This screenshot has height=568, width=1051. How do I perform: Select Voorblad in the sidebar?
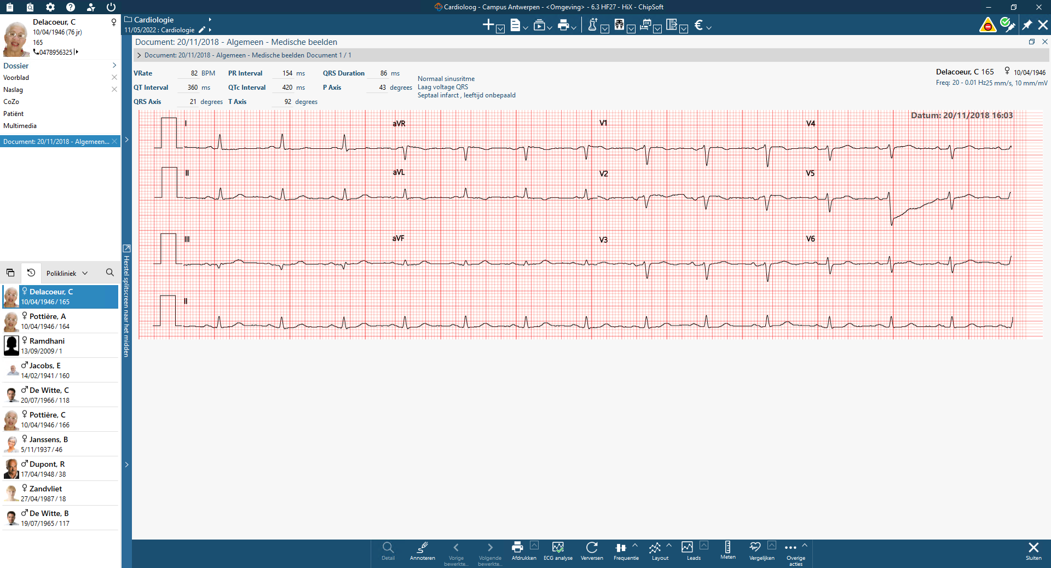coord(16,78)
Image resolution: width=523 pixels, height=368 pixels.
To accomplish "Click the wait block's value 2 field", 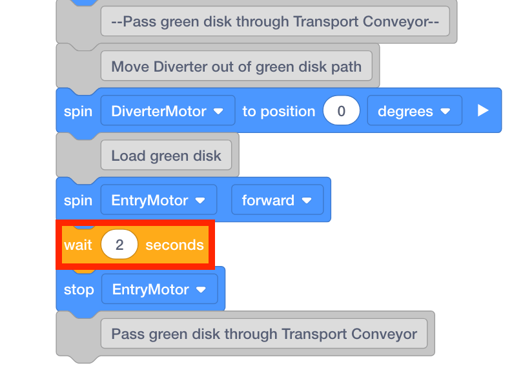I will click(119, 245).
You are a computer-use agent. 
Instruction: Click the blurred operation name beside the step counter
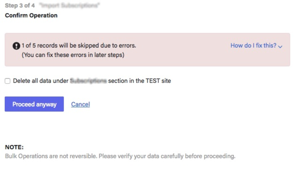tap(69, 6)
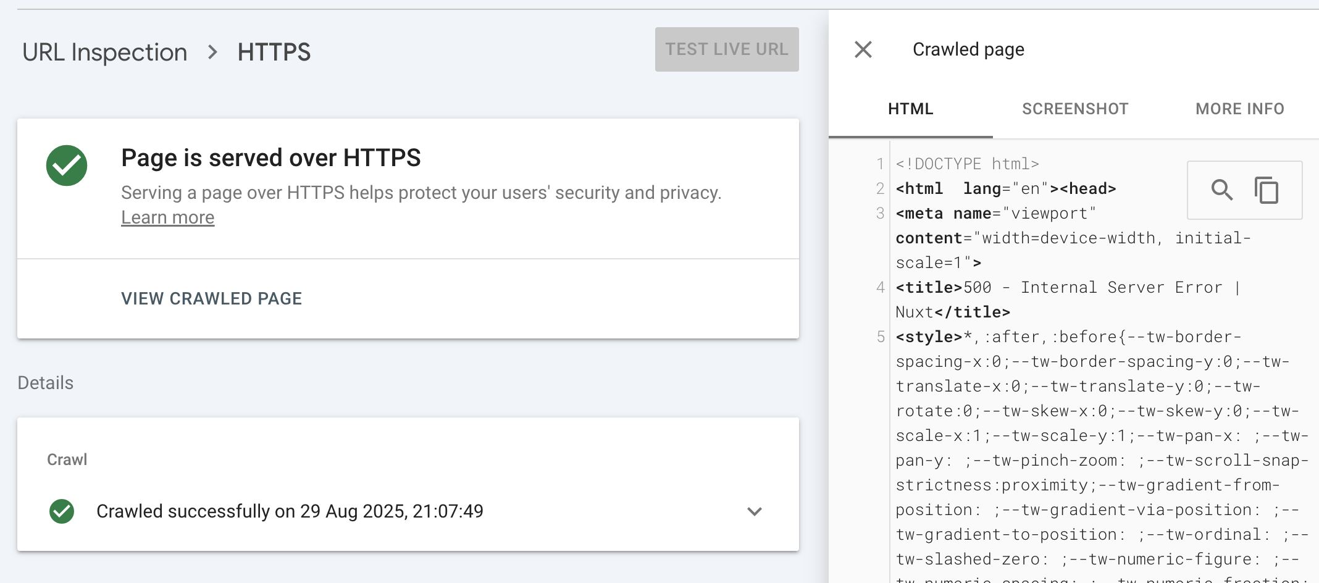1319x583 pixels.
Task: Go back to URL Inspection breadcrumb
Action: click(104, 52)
--
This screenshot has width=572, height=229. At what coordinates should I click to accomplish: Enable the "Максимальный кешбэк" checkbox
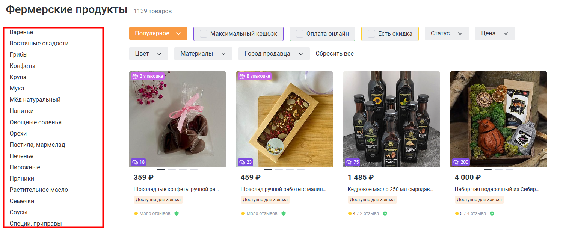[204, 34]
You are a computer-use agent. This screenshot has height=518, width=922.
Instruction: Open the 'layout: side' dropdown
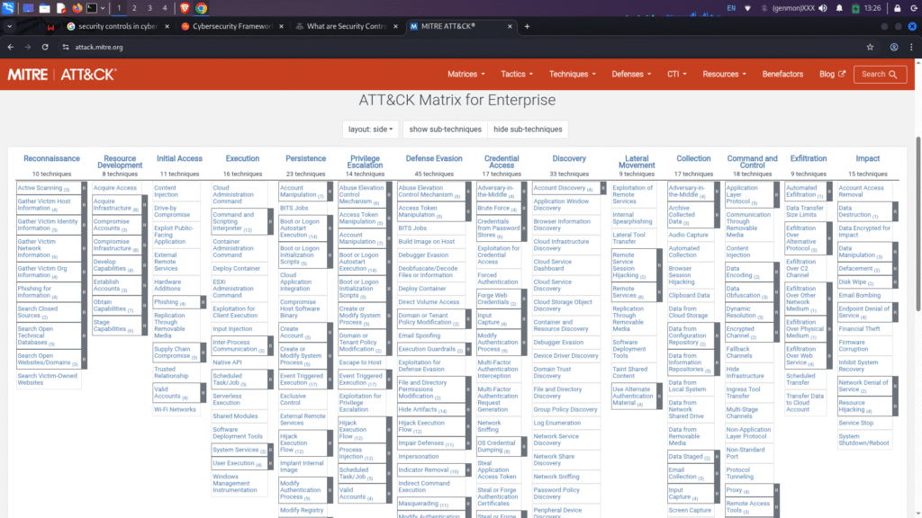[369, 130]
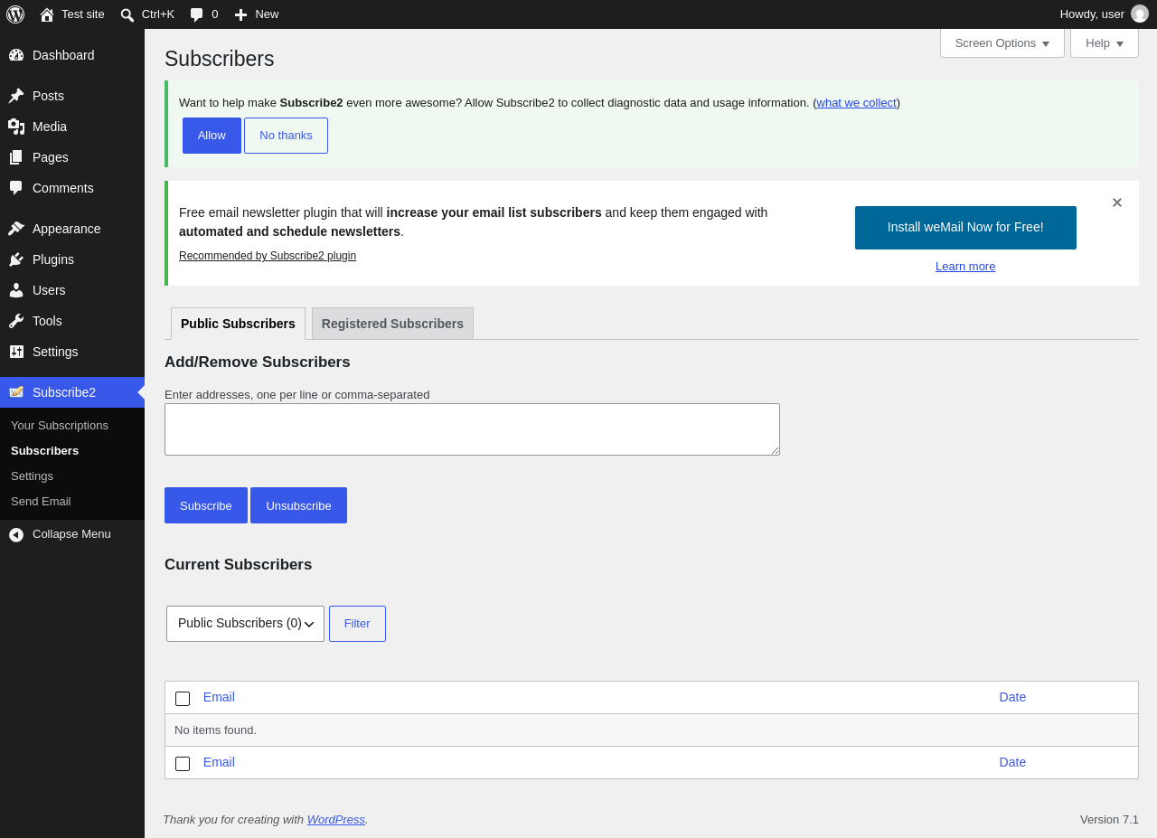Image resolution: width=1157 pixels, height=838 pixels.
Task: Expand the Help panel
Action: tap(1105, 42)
==
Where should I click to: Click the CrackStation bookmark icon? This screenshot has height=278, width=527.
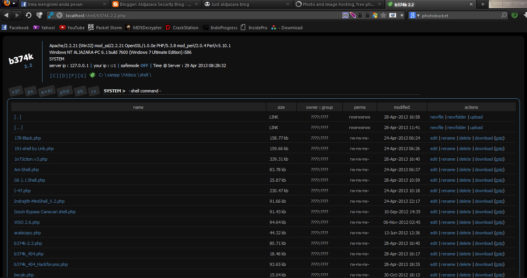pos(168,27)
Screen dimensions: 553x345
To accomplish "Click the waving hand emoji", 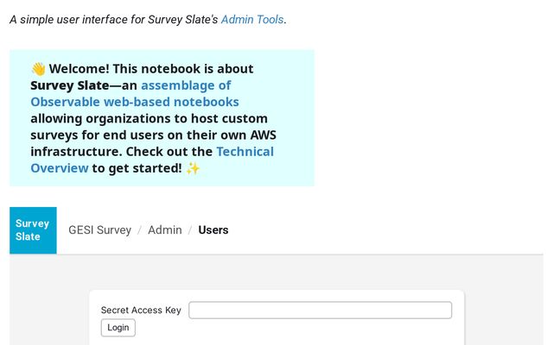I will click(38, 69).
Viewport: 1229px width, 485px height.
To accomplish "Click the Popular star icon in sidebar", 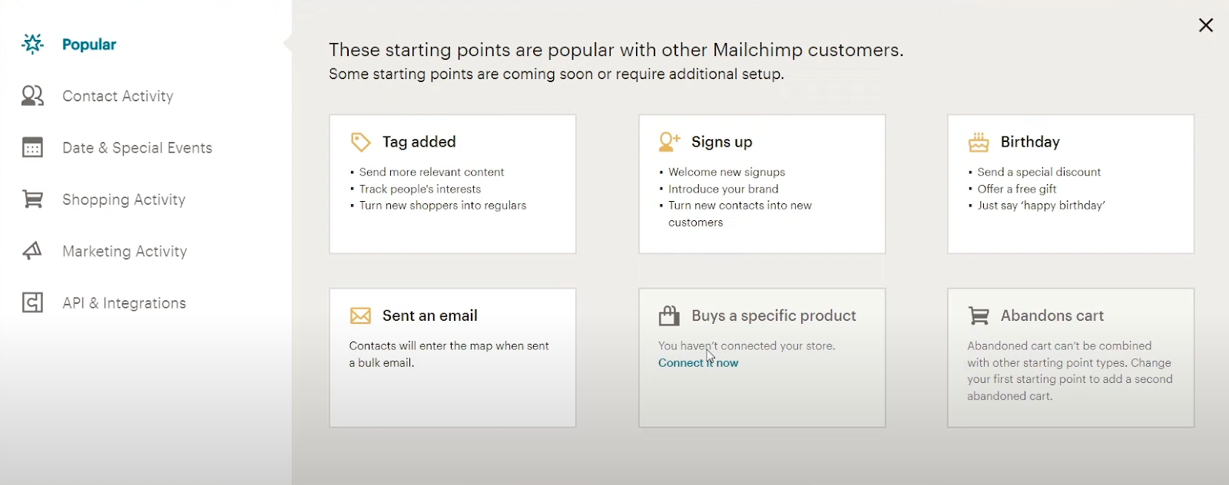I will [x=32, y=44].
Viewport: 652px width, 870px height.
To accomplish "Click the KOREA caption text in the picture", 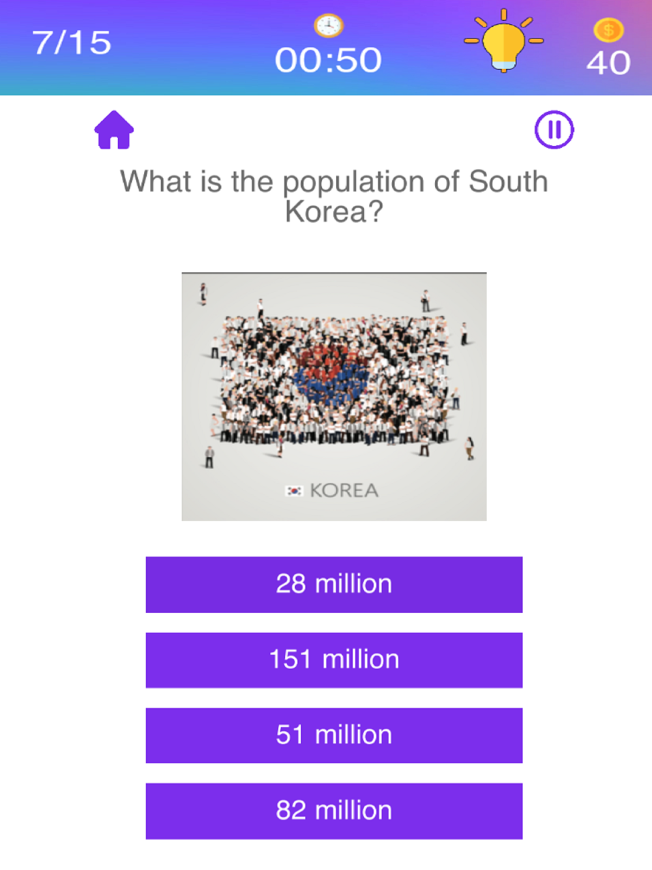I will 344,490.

> **REQUIRED WORK**:
Filter the records for the word "computer" and show every line that has it.

> **SOLUTION TO THIS PROBLEM**:
You are a computer-use agent. 
You are a computer-use agent. This screenshot has height=518, width=922.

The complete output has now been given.